(Collected data)
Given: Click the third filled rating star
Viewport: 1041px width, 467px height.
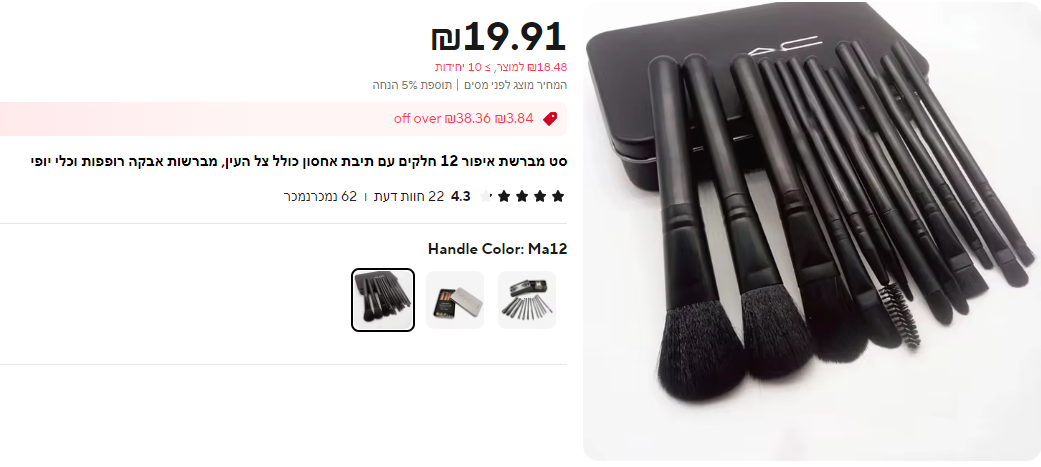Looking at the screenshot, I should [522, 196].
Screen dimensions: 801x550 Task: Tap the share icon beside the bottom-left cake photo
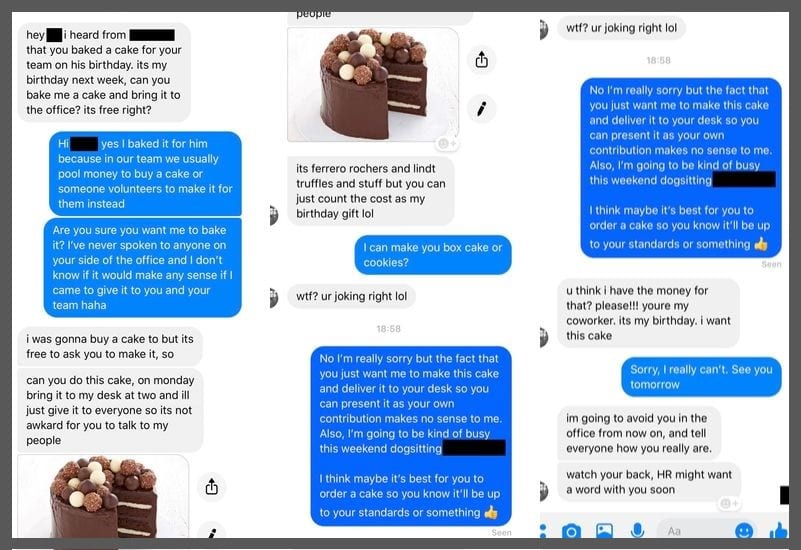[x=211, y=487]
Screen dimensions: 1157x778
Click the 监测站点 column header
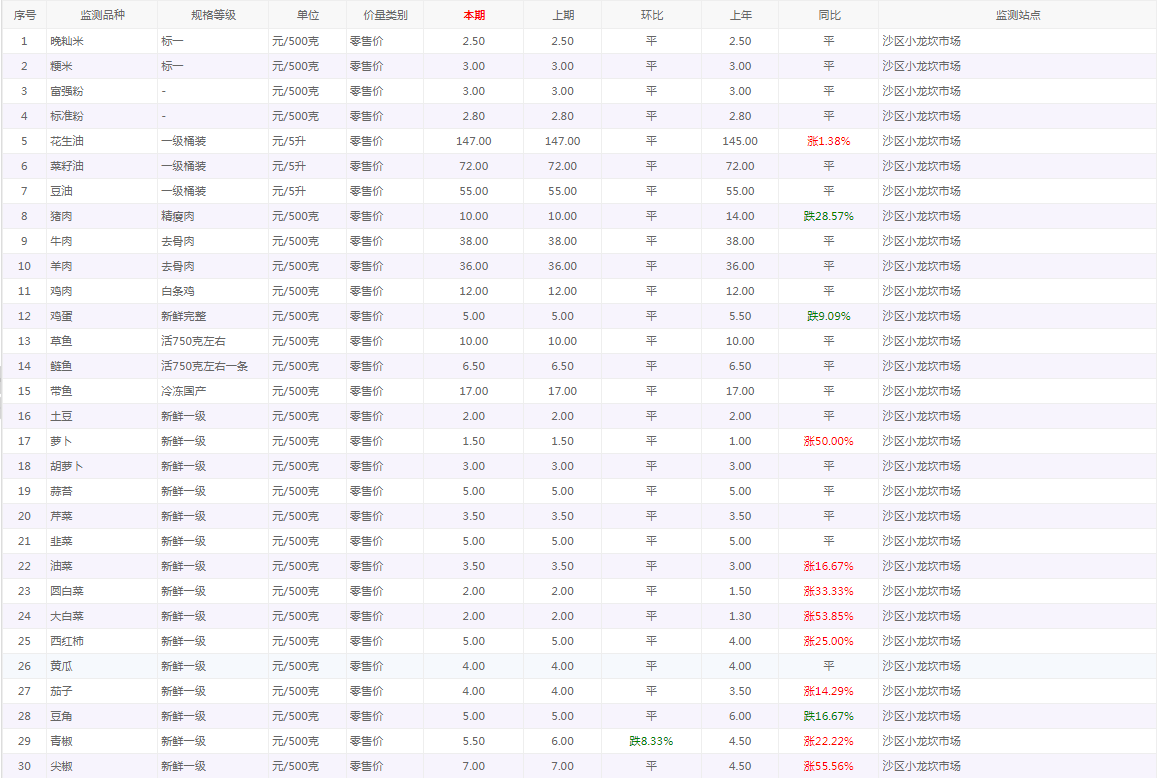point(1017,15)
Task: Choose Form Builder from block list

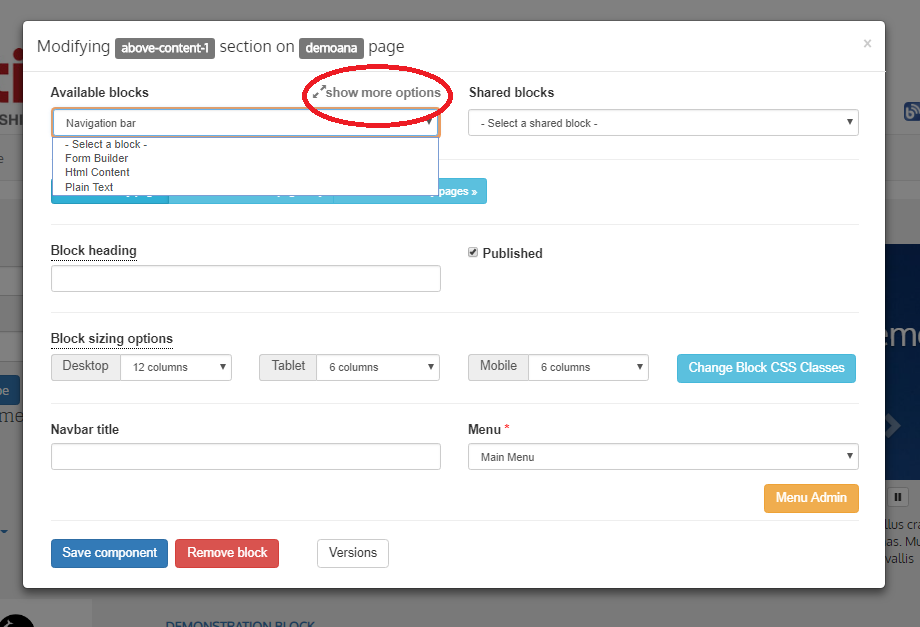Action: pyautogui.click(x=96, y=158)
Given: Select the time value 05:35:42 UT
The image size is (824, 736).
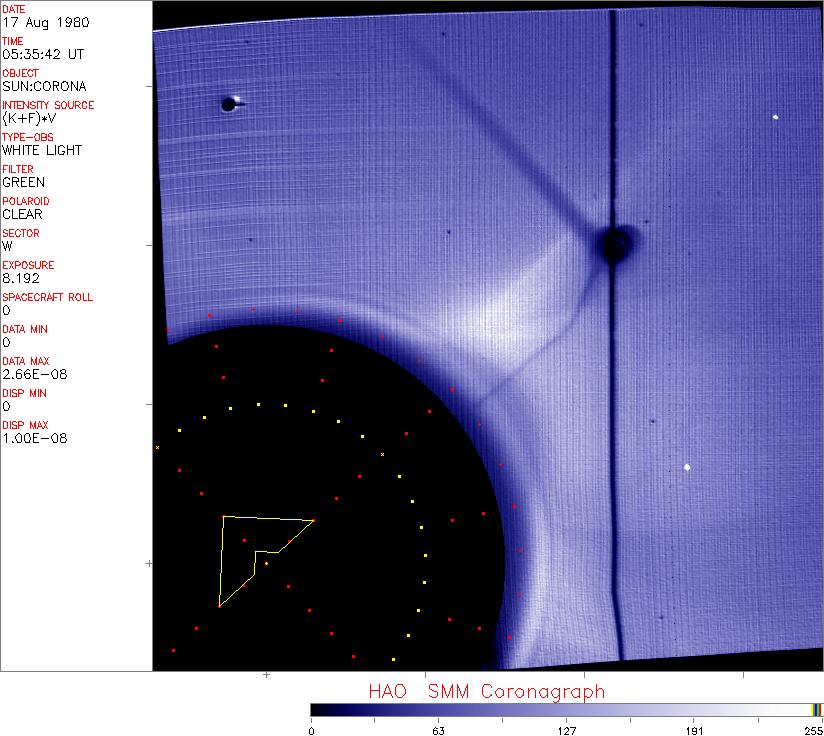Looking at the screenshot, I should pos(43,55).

» ACTIVITY
Every line from the one containing "Click the 监测站点 column header" through the end of the entries above is to be copied exactly; pictures are to be left out.

» SOLUTION FOR THIS PROBLEM
Click the 监测站点 column header
point(1017,15)
Task: Choose Form Builder from block list

Action: pyautogui.click(x=96, y=158)
Given: Select the time value 05:35:42 UT
The image size is (824, 736).
Looking at the screenshot, I should pos(43,55).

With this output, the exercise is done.